Provided records:
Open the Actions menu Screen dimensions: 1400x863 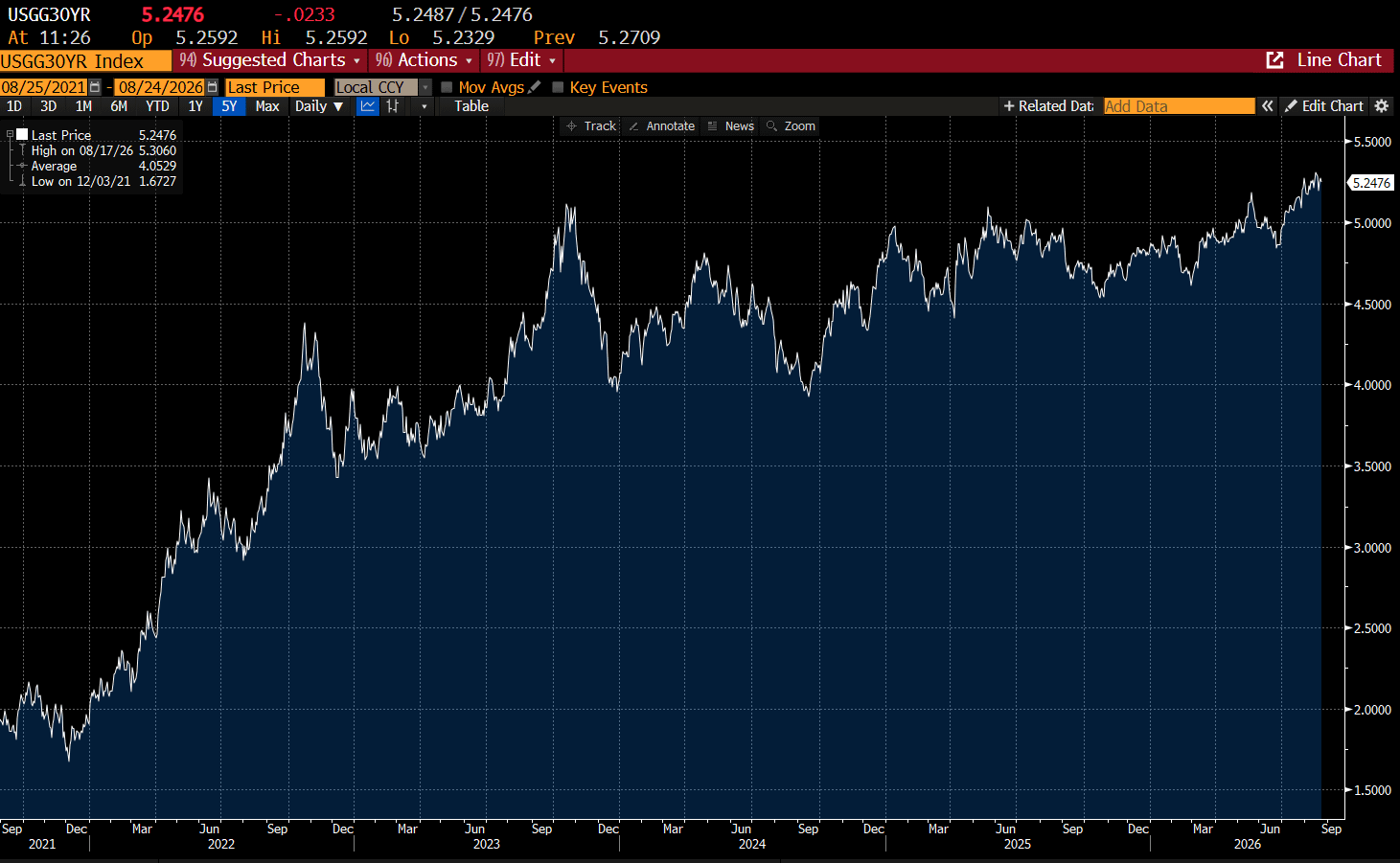click(x=424, y=60)
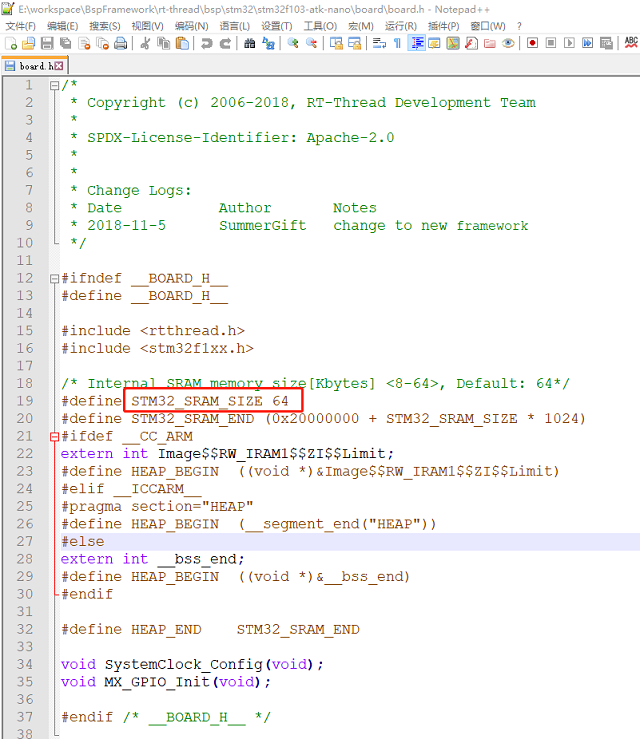640x739 pixels.
Task: Start macro recording with the red dot
Action: tap(533, 44)
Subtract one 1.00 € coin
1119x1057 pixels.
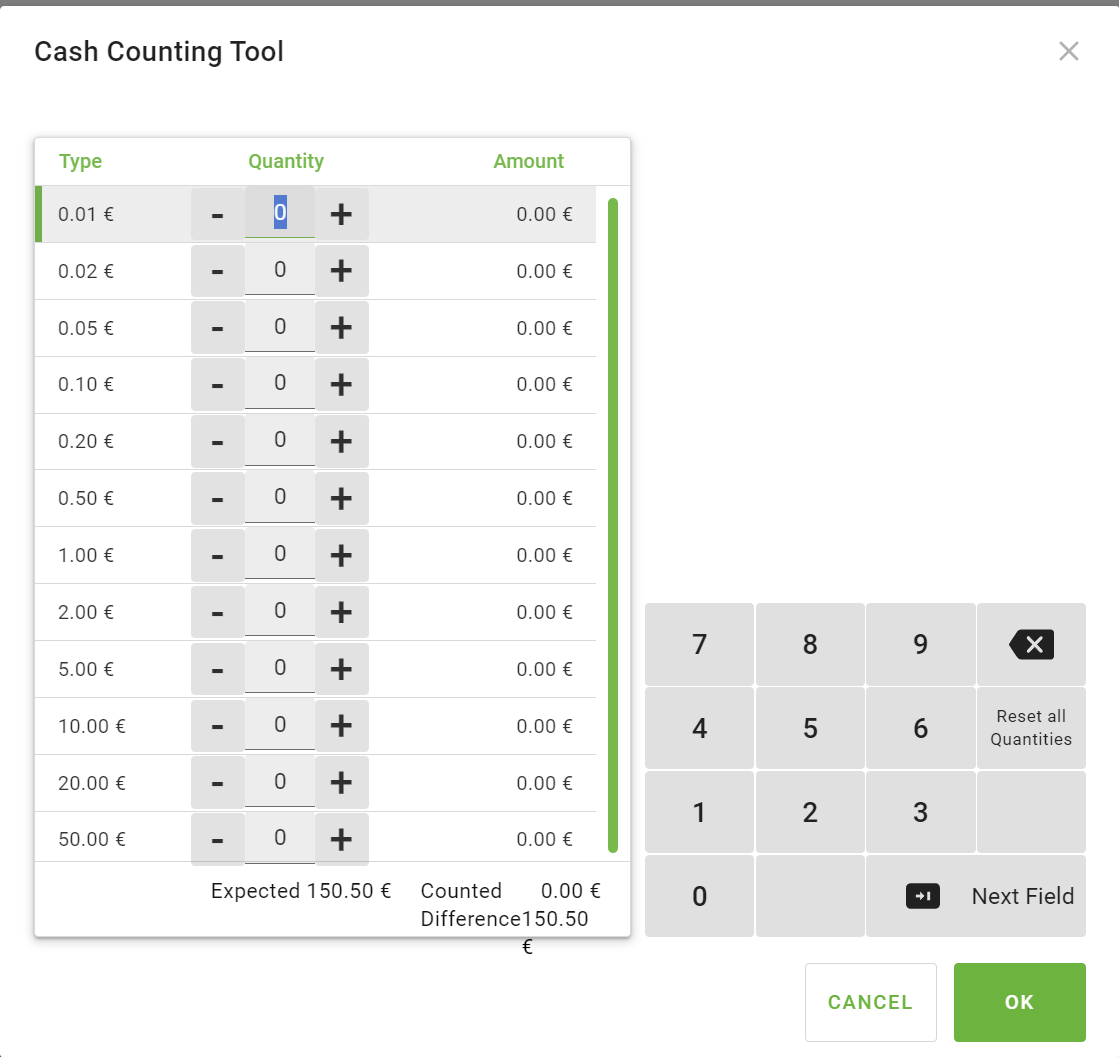click(218, 555)
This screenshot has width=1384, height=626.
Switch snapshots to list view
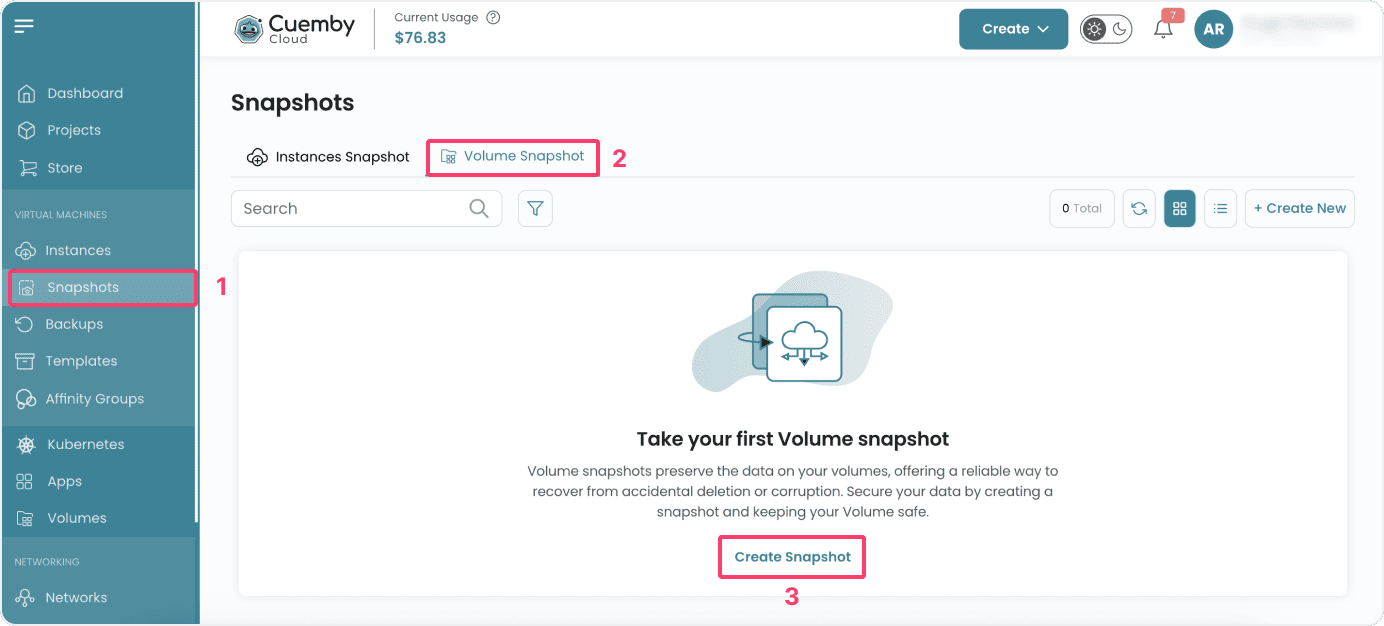tap(1220, 208)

Task to complete: Change "list view" to "grid view" in the records, starting at the line that contains "This screenshot has width=1384, height=626." and continuing through the end of the records, and write out only those lines with everything else unchanged and the pictures left out.

Reply:
This screenshot has width=1384, height=626.
Switch snapshots to grid view
tap(1220, 208)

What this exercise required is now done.